LDBC FinBench Workload
Samyama also includes a harness for the LDBC Financial Benchmark (FinBench) — modeling financial transaction networks with accounts, persons, companies, loans, and mediums.
| Category | Queries | Description |
|---|---|---|
| Complex Reads | CR1–CR12 | Multi-hop fund transfers, blocked account detection, loan chains |
| Simple Reads | SR1–SR6 | Account lookups, transfer history, sign-in records |
| Read-Writes | RW1–RW3 | Mixed read-write transactions |
| Writes | W1–W19 | Account creation, transfers, loan operations |
40+ queries total, covering both OLTP and analytical patterns for financial graph workloads.

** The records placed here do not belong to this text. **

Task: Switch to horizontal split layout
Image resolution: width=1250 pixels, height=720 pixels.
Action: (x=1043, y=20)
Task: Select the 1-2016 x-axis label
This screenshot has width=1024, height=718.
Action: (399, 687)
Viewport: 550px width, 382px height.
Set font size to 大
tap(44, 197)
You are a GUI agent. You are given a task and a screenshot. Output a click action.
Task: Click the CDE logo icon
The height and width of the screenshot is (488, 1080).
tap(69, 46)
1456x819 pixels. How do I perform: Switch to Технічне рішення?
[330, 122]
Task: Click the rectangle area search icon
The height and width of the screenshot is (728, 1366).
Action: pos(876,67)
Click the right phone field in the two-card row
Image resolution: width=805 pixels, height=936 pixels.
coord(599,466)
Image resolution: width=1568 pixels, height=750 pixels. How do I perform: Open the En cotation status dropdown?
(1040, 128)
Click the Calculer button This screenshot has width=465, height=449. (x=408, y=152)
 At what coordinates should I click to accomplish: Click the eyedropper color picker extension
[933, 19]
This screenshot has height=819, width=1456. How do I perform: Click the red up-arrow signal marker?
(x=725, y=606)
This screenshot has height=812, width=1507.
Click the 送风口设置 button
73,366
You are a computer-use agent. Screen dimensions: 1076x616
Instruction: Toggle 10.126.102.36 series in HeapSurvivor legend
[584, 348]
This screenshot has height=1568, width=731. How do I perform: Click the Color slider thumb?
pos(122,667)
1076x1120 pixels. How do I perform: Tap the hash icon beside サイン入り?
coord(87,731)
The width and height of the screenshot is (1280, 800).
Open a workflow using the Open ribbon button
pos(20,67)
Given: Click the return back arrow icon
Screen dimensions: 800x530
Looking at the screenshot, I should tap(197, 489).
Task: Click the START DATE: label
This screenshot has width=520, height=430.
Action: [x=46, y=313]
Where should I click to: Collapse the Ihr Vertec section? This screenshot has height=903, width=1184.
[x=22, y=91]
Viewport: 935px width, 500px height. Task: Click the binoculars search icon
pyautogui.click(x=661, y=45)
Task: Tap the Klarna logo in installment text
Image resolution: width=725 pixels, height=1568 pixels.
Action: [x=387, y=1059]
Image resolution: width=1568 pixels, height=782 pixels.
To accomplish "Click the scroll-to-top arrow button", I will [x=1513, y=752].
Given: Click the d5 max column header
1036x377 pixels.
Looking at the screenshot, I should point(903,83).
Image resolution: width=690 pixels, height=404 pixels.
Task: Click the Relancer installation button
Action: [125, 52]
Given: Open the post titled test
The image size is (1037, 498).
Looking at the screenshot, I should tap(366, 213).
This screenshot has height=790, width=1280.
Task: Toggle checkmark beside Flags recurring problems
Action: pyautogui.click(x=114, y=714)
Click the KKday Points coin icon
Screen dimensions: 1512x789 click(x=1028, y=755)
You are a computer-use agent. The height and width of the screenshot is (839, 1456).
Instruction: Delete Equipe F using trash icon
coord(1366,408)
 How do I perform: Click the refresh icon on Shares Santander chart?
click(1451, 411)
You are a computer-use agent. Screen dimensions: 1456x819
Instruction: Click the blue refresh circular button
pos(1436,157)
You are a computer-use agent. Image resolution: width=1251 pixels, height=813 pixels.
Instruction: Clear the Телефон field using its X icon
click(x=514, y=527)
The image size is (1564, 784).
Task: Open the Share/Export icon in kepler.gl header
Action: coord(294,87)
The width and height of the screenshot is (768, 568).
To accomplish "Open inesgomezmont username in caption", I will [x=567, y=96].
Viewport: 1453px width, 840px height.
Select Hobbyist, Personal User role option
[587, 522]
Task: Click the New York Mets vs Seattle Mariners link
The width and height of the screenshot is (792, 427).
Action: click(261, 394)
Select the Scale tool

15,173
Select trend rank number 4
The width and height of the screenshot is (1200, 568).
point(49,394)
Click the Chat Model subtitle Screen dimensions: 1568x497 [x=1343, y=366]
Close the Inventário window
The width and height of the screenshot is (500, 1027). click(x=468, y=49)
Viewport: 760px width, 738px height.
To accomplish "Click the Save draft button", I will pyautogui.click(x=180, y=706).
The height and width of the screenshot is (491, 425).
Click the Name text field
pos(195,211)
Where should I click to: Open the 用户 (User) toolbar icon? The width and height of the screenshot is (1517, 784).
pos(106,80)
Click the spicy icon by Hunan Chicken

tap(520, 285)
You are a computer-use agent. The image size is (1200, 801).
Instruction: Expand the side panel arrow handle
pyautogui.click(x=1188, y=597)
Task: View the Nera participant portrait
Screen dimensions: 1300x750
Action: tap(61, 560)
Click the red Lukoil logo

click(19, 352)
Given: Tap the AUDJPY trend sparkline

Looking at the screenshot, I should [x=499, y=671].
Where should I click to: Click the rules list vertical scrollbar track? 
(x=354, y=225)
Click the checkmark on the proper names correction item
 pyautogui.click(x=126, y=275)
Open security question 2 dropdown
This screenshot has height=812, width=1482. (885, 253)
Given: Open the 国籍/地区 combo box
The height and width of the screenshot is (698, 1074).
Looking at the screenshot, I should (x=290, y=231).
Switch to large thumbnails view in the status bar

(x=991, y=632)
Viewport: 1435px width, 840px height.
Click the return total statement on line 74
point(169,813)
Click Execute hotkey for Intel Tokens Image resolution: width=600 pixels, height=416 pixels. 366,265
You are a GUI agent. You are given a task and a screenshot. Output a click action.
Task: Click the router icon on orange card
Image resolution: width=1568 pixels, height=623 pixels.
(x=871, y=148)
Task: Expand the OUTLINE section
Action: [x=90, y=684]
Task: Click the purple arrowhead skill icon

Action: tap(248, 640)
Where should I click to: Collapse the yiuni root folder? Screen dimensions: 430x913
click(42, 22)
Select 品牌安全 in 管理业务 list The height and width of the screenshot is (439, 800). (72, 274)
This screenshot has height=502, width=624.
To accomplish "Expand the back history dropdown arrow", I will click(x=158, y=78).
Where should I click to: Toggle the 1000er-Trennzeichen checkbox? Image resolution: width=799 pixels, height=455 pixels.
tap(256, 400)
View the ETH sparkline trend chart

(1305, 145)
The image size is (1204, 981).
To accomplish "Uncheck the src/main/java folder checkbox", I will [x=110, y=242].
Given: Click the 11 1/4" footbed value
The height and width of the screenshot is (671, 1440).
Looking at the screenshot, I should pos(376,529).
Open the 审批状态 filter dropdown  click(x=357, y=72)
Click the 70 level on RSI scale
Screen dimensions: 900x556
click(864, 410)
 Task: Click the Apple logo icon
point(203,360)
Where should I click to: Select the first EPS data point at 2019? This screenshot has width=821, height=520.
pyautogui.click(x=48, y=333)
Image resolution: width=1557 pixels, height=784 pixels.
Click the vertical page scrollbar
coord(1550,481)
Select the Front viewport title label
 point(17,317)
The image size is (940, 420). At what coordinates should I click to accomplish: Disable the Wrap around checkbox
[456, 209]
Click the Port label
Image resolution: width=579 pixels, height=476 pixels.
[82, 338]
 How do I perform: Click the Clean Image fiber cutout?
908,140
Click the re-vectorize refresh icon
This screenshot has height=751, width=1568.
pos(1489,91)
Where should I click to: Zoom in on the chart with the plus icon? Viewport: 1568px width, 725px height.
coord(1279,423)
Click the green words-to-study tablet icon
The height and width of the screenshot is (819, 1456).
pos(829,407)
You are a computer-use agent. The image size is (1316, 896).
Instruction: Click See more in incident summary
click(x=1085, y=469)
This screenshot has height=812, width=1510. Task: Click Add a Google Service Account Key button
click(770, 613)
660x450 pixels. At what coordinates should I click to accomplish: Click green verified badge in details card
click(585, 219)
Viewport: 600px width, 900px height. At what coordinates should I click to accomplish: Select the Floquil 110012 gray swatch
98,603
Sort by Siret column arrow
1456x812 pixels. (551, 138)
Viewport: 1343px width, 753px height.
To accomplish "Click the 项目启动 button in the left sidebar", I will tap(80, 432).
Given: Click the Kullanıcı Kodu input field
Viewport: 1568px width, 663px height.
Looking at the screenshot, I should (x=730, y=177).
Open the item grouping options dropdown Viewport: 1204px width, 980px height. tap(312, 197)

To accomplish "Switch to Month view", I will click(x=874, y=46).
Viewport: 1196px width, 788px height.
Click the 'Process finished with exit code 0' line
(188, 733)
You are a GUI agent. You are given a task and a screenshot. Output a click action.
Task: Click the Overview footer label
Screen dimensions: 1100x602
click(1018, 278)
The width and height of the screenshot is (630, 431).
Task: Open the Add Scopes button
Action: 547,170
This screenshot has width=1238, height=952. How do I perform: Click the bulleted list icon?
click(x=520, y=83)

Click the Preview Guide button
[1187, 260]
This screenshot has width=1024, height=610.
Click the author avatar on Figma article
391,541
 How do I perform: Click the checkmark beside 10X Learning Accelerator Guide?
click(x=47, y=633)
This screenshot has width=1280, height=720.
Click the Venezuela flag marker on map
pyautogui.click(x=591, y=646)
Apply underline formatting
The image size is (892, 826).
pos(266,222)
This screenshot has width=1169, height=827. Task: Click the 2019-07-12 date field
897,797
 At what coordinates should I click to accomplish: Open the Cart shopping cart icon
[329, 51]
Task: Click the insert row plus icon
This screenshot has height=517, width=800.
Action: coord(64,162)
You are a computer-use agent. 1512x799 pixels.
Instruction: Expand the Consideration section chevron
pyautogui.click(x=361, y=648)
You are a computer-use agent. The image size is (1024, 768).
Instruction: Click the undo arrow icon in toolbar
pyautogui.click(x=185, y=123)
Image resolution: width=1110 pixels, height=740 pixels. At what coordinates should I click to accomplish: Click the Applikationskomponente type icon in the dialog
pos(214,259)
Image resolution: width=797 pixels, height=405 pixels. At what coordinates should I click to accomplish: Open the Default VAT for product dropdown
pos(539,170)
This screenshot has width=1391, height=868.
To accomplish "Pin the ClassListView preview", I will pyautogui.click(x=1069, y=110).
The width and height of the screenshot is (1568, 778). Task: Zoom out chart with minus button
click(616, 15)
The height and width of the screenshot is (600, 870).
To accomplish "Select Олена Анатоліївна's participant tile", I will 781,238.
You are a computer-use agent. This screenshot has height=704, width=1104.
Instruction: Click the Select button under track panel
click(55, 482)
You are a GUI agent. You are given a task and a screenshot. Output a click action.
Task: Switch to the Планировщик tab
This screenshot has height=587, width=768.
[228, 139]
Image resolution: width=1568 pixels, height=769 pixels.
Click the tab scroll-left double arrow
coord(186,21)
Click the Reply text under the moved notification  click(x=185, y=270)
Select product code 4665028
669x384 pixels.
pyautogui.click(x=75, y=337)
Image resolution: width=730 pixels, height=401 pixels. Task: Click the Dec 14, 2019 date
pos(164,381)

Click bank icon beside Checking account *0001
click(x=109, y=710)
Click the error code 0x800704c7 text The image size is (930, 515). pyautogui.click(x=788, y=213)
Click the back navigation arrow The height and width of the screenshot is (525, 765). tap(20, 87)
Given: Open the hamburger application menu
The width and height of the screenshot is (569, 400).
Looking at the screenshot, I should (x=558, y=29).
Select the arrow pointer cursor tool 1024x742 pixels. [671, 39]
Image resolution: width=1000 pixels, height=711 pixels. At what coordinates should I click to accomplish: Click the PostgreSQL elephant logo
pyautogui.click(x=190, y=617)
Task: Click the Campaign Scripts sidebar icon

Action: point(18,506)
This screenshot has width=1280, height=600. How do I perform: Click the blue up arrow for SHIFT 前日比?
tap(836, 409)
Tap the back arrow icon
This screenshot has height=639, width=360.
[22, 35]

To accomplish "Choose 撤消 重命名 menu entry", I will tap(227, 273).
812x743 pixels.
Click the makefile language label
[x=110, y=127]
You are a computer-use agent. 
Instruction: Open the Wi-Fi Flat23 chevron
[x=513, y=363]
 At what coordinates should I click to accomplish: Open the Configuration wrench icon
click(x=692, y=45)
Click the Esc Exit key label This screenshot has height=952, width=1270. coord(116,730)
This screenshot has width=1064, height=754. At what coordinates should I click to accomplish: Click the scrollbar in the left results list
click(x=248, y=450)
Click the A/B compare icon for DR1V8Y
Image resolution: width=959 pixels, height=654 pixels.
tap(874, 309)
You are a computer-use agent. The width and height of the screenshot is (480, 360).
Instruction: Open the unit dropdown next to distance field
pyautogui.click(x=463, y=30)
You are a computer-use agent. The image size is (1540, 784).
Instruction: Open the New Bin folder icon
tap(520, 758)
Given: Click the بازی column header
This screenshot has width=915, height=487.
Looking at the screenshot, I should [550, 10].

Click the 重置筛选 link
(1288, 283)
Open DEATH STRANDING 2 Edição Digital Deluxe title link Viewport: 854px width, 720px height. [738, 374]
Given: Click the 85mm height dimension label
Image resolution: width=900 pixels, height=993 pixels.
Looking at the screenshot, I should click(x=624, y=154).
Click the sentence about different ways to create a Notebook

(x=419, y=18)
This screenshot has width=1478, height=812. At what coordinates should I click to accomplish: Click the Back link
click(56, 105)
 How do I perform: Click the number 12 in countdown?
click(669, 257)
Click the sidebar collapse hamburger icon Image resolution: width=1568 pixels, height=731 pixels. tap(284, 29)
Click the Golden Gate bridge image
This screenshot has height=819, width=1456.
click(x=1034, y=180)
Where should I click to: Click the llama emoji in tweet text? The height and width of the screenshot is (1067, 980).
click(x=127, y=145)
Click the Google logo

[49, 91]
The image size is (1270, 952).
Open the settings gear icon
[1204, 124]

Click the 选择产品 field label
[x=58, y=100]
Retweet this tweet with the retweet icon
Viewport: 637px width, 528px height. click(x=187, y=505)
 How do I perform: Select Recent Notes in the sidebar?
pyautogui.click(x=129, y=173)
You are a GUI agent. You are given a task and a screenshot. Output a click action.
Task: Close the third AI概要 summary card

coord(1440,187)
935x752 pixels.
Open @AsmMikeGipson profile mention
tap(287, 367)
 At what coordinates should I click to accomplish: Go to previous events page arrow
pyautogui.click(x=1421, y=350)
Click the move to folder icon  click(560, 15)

cargo bench --bench finbench_benchmark
cargo bench --bench finbench_benchmark -- --query CR-1
cargo bench --bench finbench_benchmark -- --writes # Include write operations
Data is loaded via cargo run --example finbench_loader, which can generate synthetic FinBench-compatible datasets.
The Power of Late Materialization
One of our most impactful architectural choices remains Late Materialization.
Latency Impact (1M nodes)
| Query Type | Latency (Before) | Latency (After) | Improvement |
|---|---|---|---|
| 1-Hop Traversal | 164.11 ms | 41.00 ms | 4.0x |
| 2-Hop Traversal | 1,220.00 ms | 259.00 ms | 4.7x |
Bottleneck Analysis
Profiling our query engine reveals a shift in where time is spent:
| Component | Time | % of 1-Hop |
|---|---|---|
| Parse (Pest grammar) | ~22ms | 54% |
| Plan (AST → Operators) | ~18ms | 44% |
| Execute (Iteration) | <1ms | 2% |
Conclusion: The actual execution of the graph traversal is sub-millisecond. The remaining overhead is in the language frontend (parsing and planning). Our roadmap includes AST Caching and Plan Memoization to bring warm-query latency down to the ~10ms range.
Note: These timings reflect cold-start conditions (first query execution). Subsequent queries benefit from OS-level page cache and instruction cache warmth, reducing total latency significantly.